Tidak. Adalah sebuah wacana munafik apabila aku
berkata: YA TEMAN-TEMAN! LEBARAN INI AKU TERLAHIR KEMBALI! MARI SEMUANYA MULAI
DARI NOL LAGI!
Aku tidak sehipokrit itu. Ditambah, aku tidak sesuci itu.
Mereka yang reinkarnasi dan lepas dari samsara tentulah mereka yang bukan hanya
mengalami tamparan layaknya aku, tetapi ditendang. Benar-benar ditendang sampai
terjungkang, sudah itu masih terguling dan mengonggok di jurang. Namun nyawanya
enggan merenggang. Kesengsaraan abadi.
Mari beralih ke topik utama, aku tak akan membuang kata. jadi, ini ceritanya:
Malam itu adalah malam yang biasa. Namun sejak
Maghrib menjelang, dorongan hatiku untuk menunaikan Tarawih (yang memang belum
kulakukan sejak awal puasa) terasa sangat kuat. Sempat terselip rasa segan
karena tak ada teman yang mengiringiku. Tapi kupikir, untuk apa ditemani.
Alasanku klise sekali.
Maka aku berangkat. Shalat. Bersama jamaah lainnya.
Hari itu hujan, gerimis, seakan Allah menjahili hamba-Nya yang sering tergoda
oleh nafsu duniawi ini. Tapi tidak, aku menggeleng ketika tetes pertama membuat
wajahku tercoreng. Aku harus tarawih,
setidaknya sekali.
Lalu, ya, sampai juga aku di surau yang sepi. Dan
setelah beberapa jamaah telah memadati saf,
aku mendengar keresak mik dibetulkan oleh imam.
(OH ya, aku tarawih sehabis membaca Rembulan Tenggelam di Wajahmu, sebuah
karya Tere Liye ttg kehidupan, indah sekali. Nanti akan kuceritakan.)
Kemudian azan Isya berkumandang.
… apa yang terjadi setelahnya benar-benar membuatku
malu. Aku menggigil. Seperti layaknya Umar bin Khatab membaca naskah yang ia
kira surat—ternyata penggalan ayat Al-Quran. Aku menggigil mendengar azan itu.
Ya
Khalik, kapan terakhir kali aku shalat jamaah dan merasa sendiri?

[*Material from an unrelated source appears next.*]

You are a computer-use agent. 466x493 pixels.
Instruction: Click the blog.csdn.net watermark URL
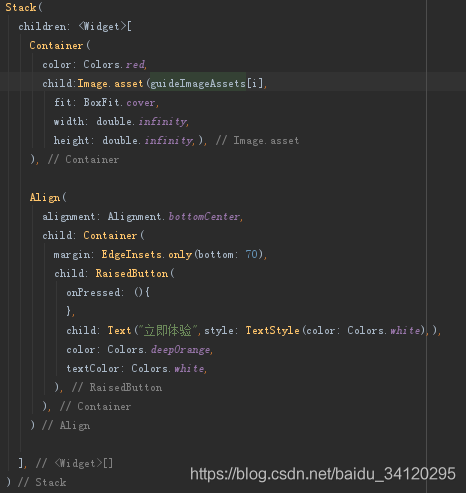pyautogui.click(x=323, y=474)
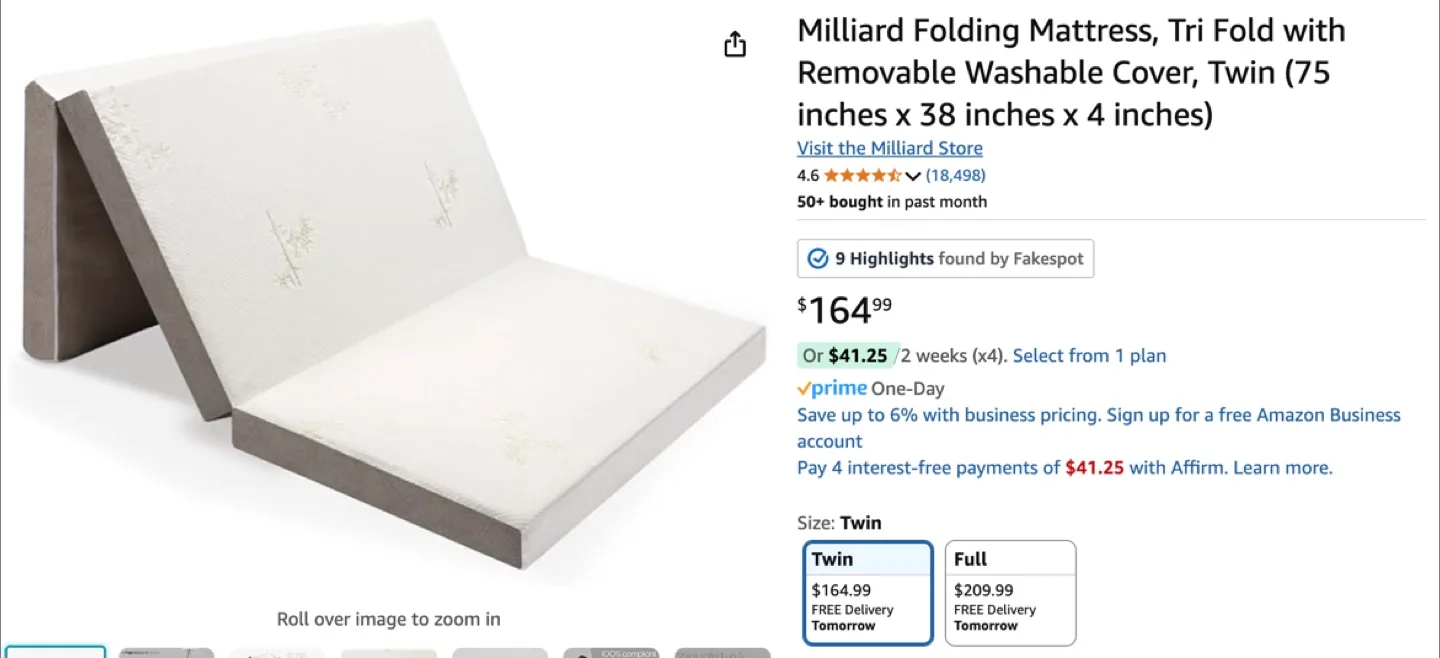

Tetes air mata pertamaku jatuh ke mukena. (sumpah,
aku tidak bermajas hiperbola. Aku sungguh, sungguh, sungguh, mengalami hal
ini.) aku menahan isakan. INI YANG AKU CARI! Ini. Tetes air mata kedua, ketiga,
keempat menyusul. Kuusap tak kentara, lalu aku menoleh kepada barisan saf di
kanan-kiri mereka.
Mereka semua—adalah saudaraku. Mereka adalah muslimin
dan muslimah, yang, sedang menabung kebaikan kala itu di surau, sepertiku.
Hari itu aku ditampar. Tuhan menjawab rinduku yang
selama ini aku tak tahu harus lampiaskan ke siapa.
Ya
ayyatuhan nafsul mutmainnah, Irji’ I ila Rabbiki radiyatam mardiyyah.
Wahai
jiwa yang tenang. Kembalilah kepada Tuhamu dengan ridha dan diridhai. (QS Al
Fajr: 27 – 28)
(Aku ridha, Ya Allah, dan semoga aku juga diridhai
Mu.)
Malam itu, aku bertahan hingga Imam mengucap tahlil.
.
.
.
Lalu, kini.
30/30. Syawal yang lain. Ramadhan-ku belum sempurna. Tapi ia telah pergi. Aku tak mau munafik: aku masih bau kencur. Kejadian di atas hanya sentilan sentilun, aku masih butuh yang banyak yang seperti itu. Bisa jadi, sehabis aku menulis ini aku kembali lupa, lalu berubah menjadi manusia merugi—lagi.
30/30. Syawal yang lain. Ramadhan-ku belum sempurna. Tapi ia telah pergi. Aku tak mau munafik: aku masih bau kencur. Kejadian di atas hanya sentilan sentilun, aku masih butuh yang banyak yang seperti itu. Bisa jadi, sehabis aku menulis ini aku kembali lupa, lalu berubah menjadi manusia merugi—lagi.
(Tapi aku mau bersyukur.)
Malam ini aku tepekur.
Setelah setengah jam yang lalu baru saja kukayuh
sepeda keliling kampung. Khusus untuk melihat bocah-bocah main petasan. Menabuh
gendang takbiran, bersuara keras meneriakkan takbir seakan Tuhan tak mendengar
yang pelan. Lalu Mendengar gema itu
tergaung di mana-mana, lafadz kebesaran Allah.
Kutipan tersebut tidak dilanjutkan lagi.